Shifting Spotlight for Co-supervision: A Simple yet Efficient Single-branch Network to See Through Camouflage
Yang Hu, Jinxia Zhang, Kaihua Zhang, Yin Yuan, Jiale Huang, Zechao Zhan, Xing Wang
TL;DR
This work tackles camouflaged object detection (COD), where object boundaries are difficult to discern due to background camouflage. It proposes CS$^3$Net, a compact single-branch network that employs a spotlight shifting strategy to synthesize shadow-based supervisory signals, avoiding additional branches.

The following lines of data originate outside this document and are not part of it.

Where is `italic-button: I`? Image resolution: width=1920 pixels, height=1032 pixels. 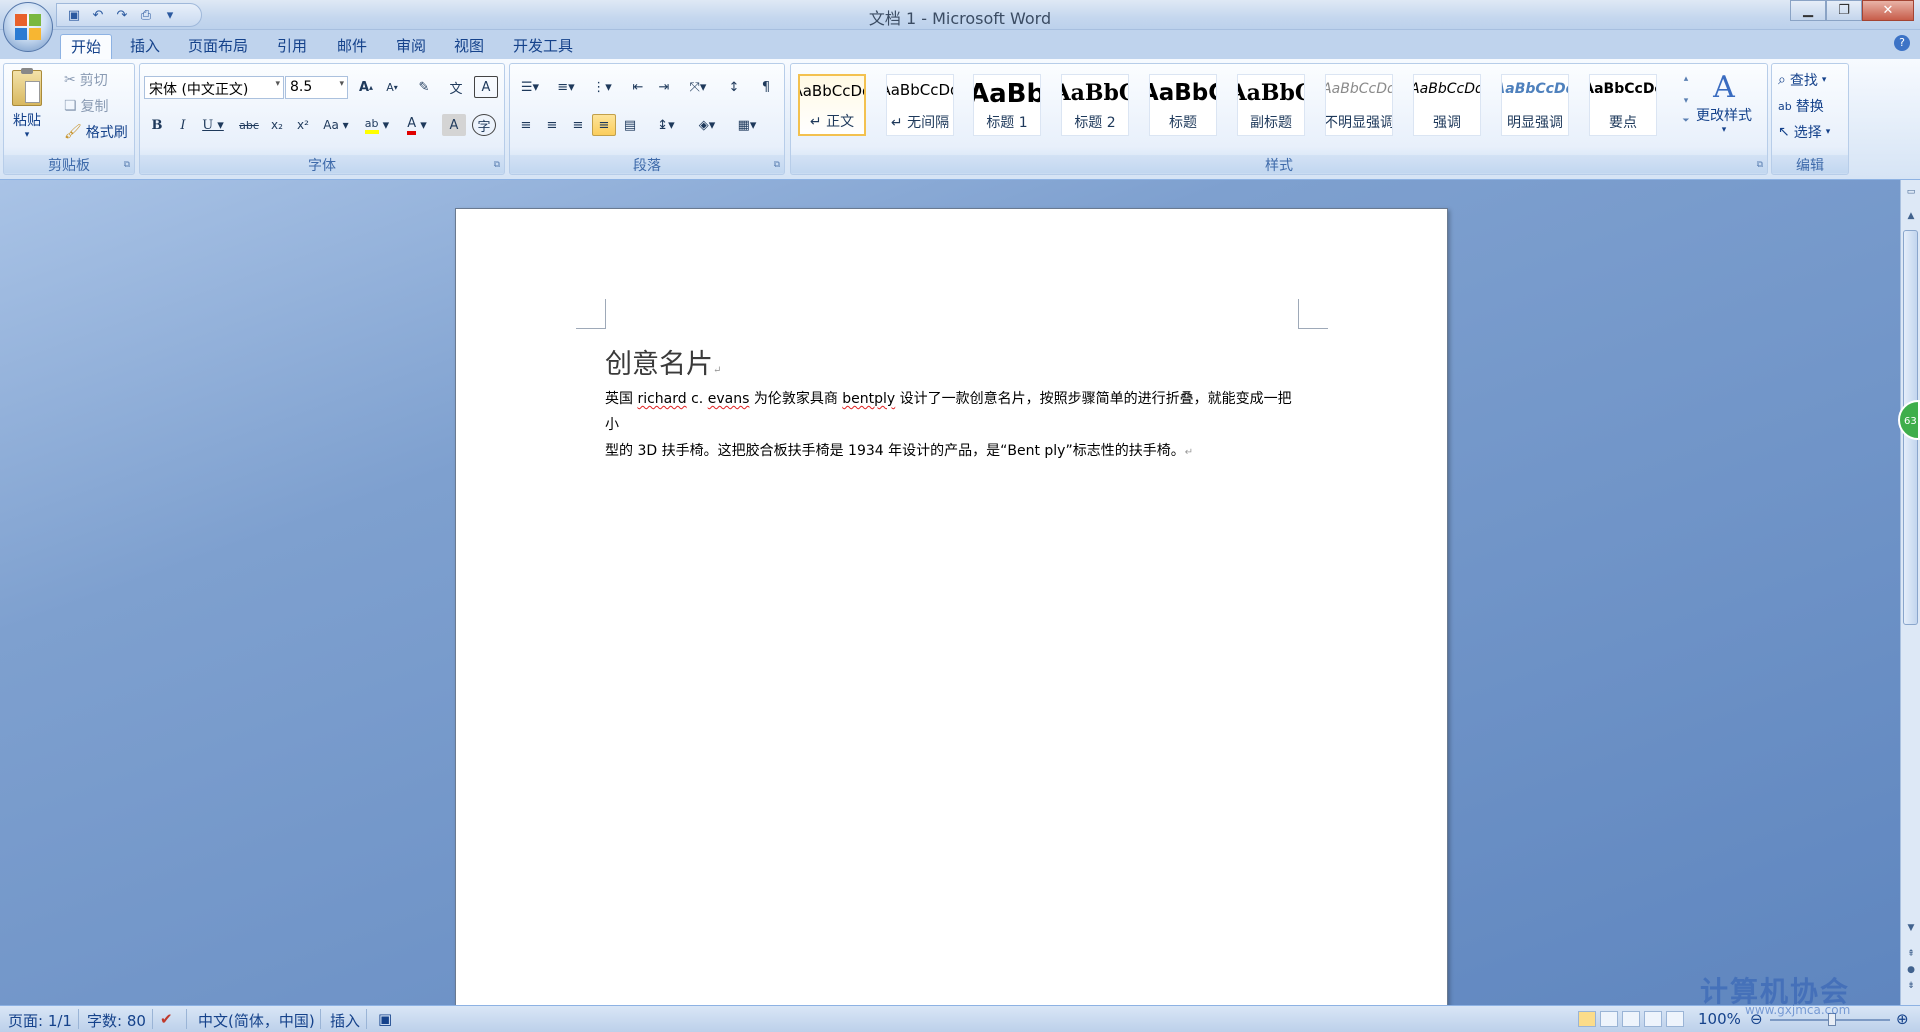 italic-button: I is located at coordinates (183, 125).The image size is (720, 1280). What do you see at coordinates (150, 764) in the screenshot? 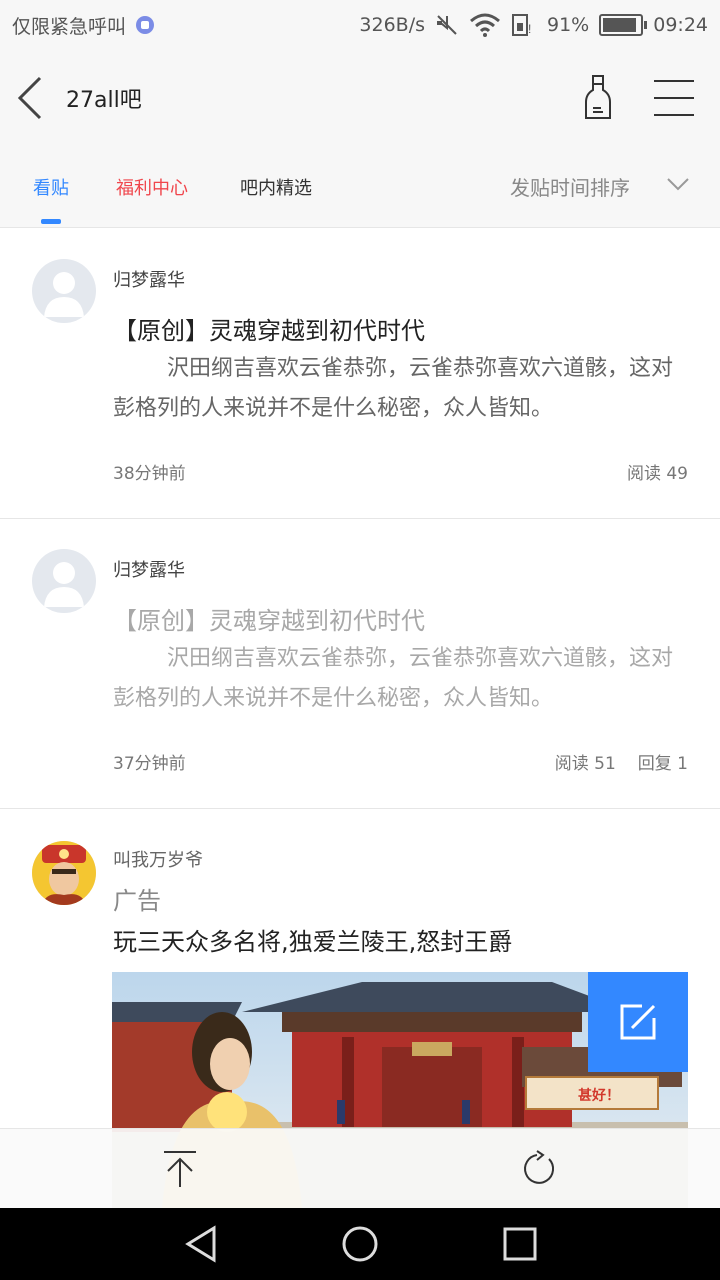
I see `post-time: 37分钟前` at bounding box center [150, 764].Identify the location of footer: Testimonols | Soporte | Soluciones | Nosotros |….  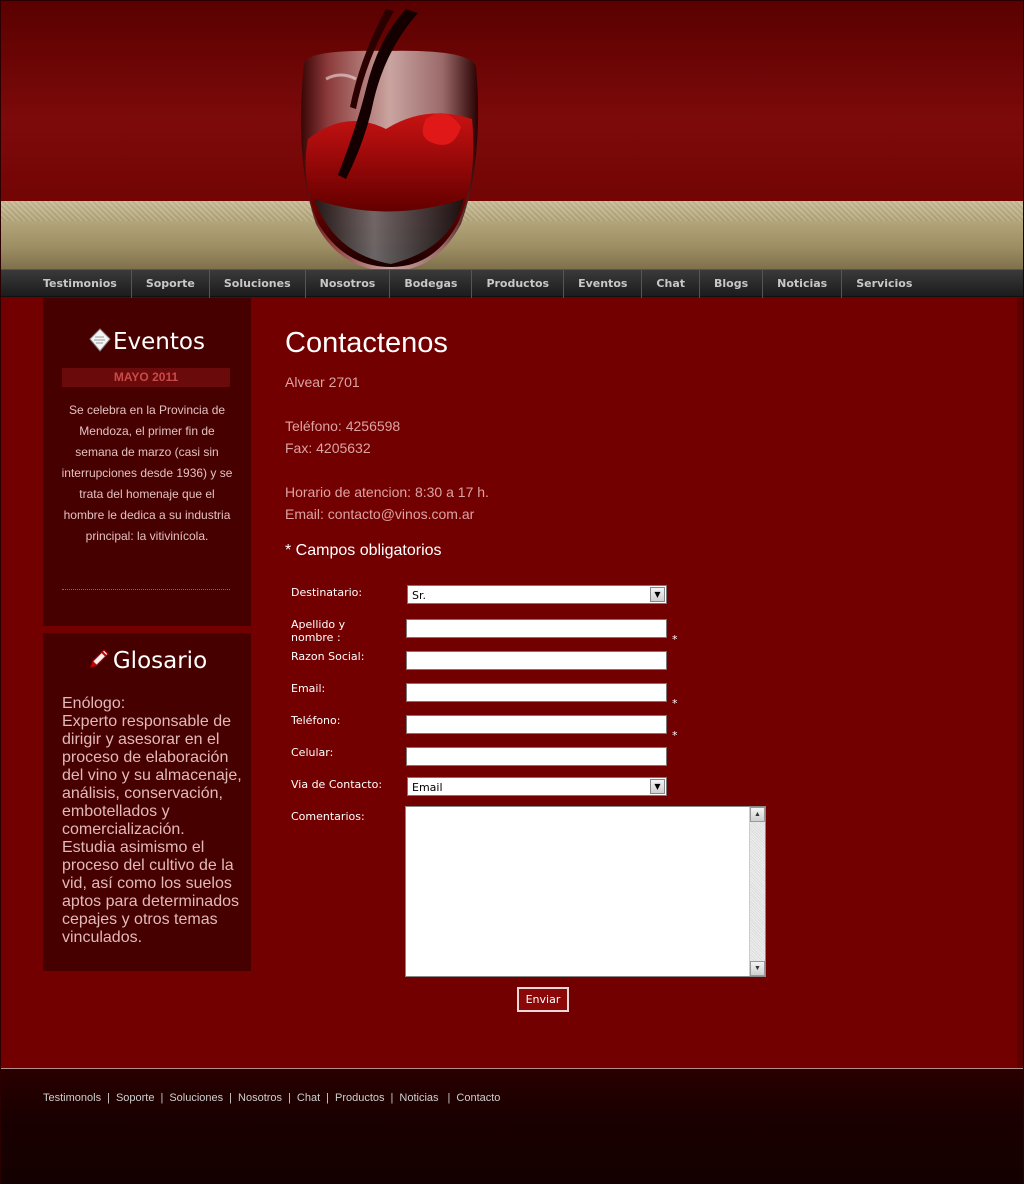
(512, 1126). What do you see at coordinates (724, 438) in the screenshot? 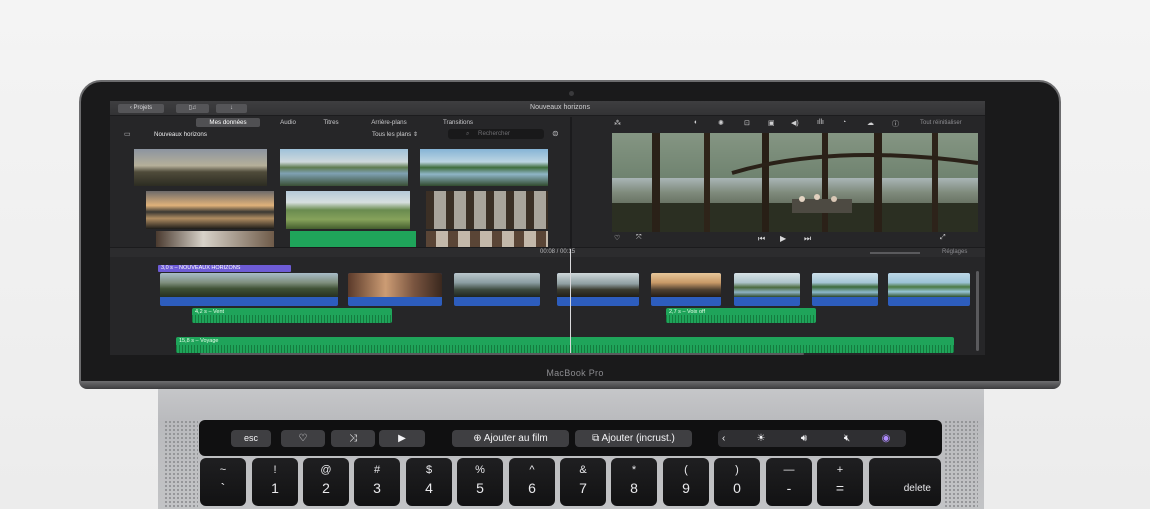
I see `collapse-icon: ‹` at bounding box center [724, 438].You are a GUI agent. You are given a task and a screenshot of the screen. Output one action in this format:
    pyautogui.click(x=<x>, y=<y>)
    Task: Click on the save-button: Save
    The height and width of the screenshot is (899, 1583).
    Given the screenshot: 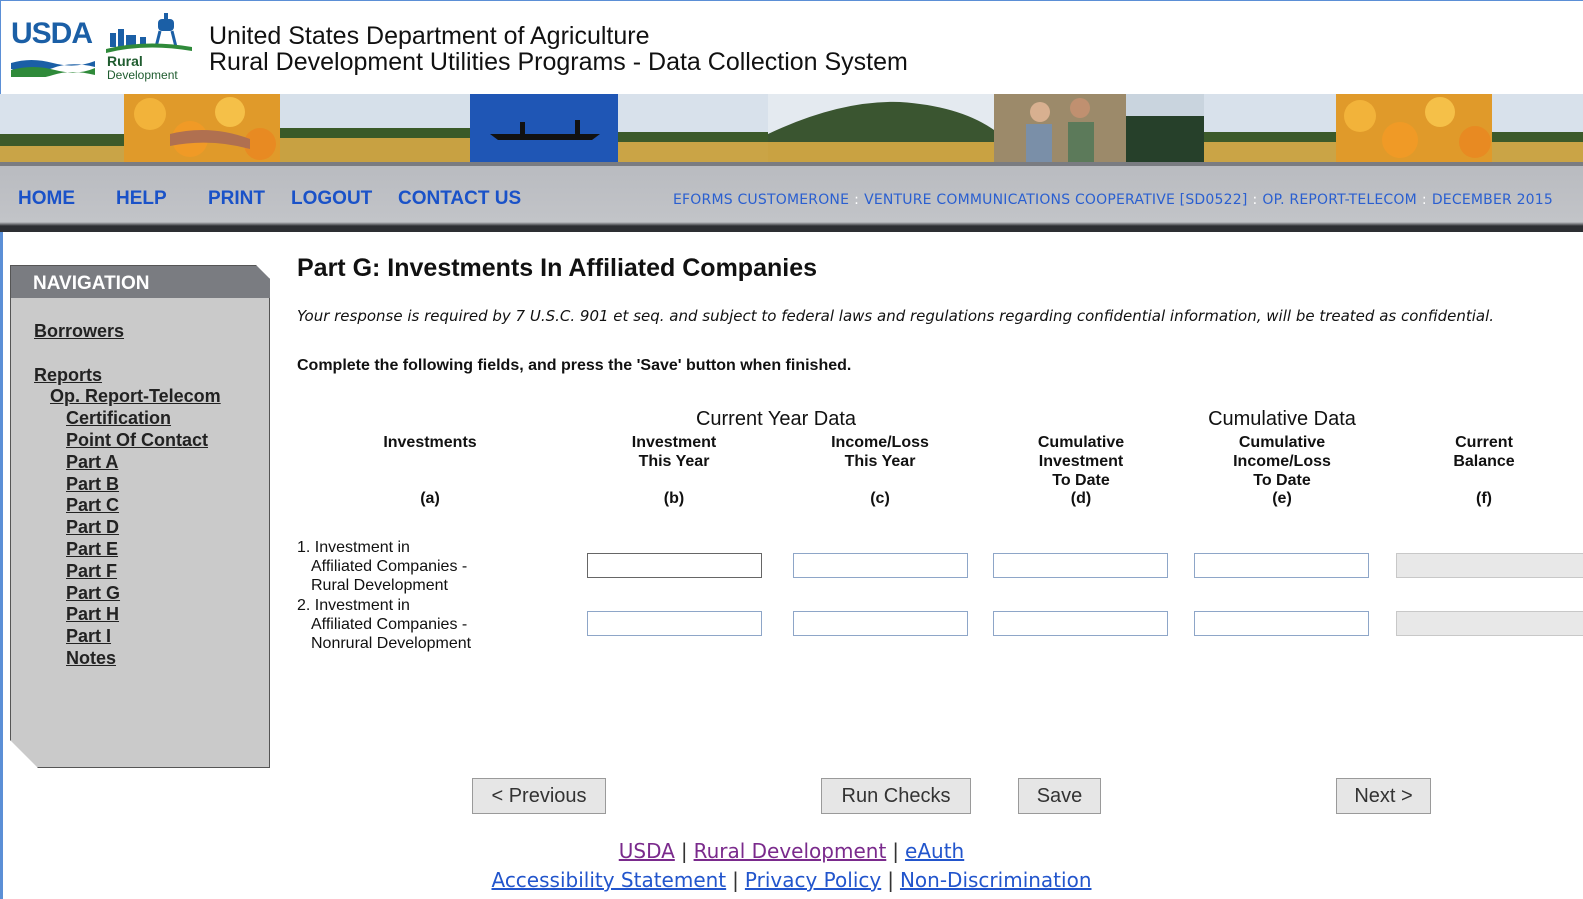 What is the action you would take?
    pyautogui.click(x=1060, y=796)
    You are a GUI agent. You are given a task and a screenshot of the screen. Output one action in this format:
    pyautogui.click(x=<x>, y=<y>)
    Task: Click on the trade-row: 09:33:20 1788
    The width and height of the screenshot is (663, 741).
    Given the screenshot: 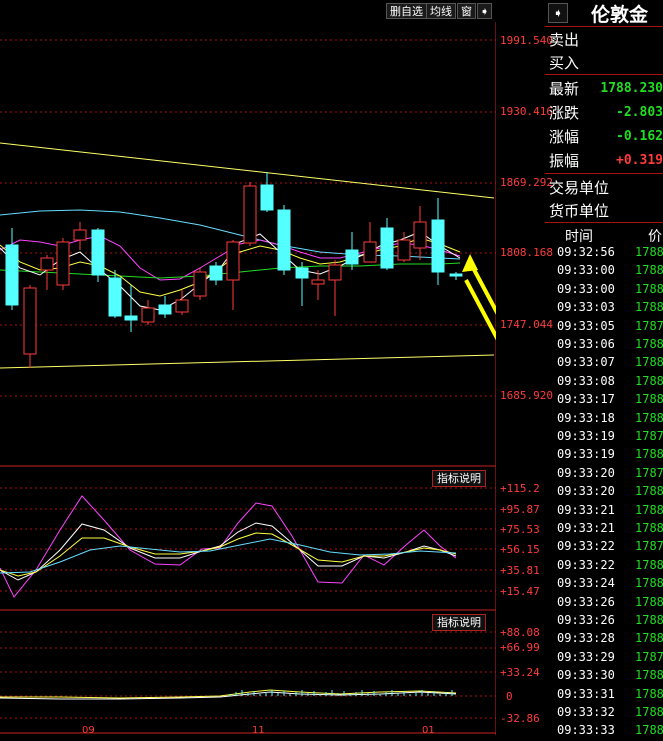 What is the action you would take?
    pyautogui.click(x=604, y=493)
    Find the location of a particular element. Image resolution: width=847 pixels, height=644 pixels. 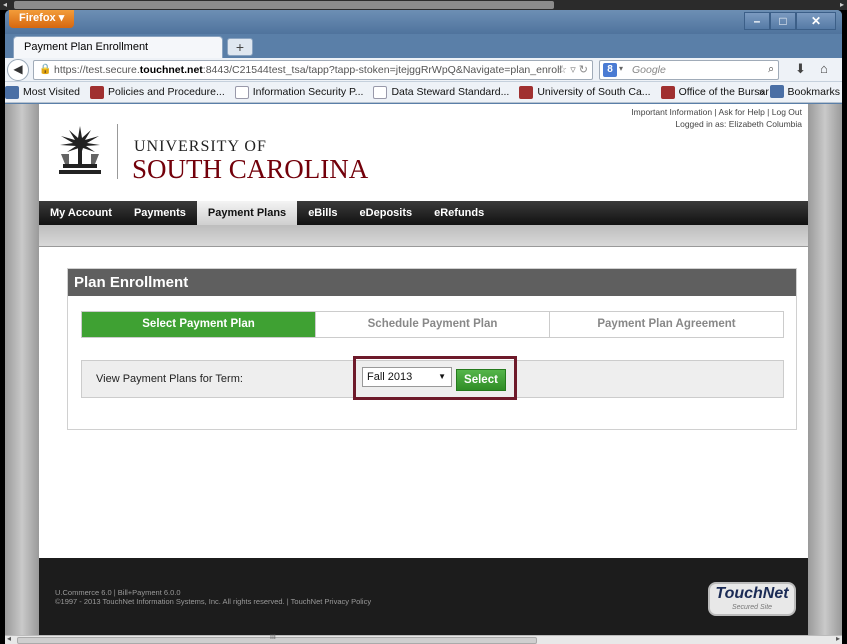

search-input: 8 ▾ Google ⌕ is located at coordinates (689, 70).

The architecture centers on Projection Aware Attention (PAA) for refining features guided by shadow cues and Extended Neighbor Connection Decoder (ENCD) for high-resolution decoding, with a training objective that couples shadow-map supervision with standard GT supervision. On standard COD benchmarks, CS$^3$Net achieves state-of-the-art accuracy while reducing MACs by $32.13\%$, demonstrating a strong practical balance between performance and efficiency.
Abstract
Camouflaged object detection (COD) remains a challenging task in computer vision. Existing methods often resort to additional branches for edge supervision, incurring substantial computational costs. To address this, we propose the Co-Supervised Spotlight Shifting Network (CS$^3$Net), a compact single-branch framework inspired by how shifting light source exposes camouflage. Our spotlight shifting strategy replaces multi-branch designs by generating supervisory signals that highlight boundary cues. Within CS$^3$Net, a Projection Aware Attention (PAA) module is devised to strengthen feature extraction, while the Extended Neighbor Connection Decoder (ENCD) enhances final predictions. Extensive experiments on public datasets demonstrate that CS$^3$Net not only achieves superior performance, but also reduces Multiply-Accumulate operations (MACs) by 32.13% compared to state-of-the-art COD methods, striking an optimal balance between efficiency and effectiveness.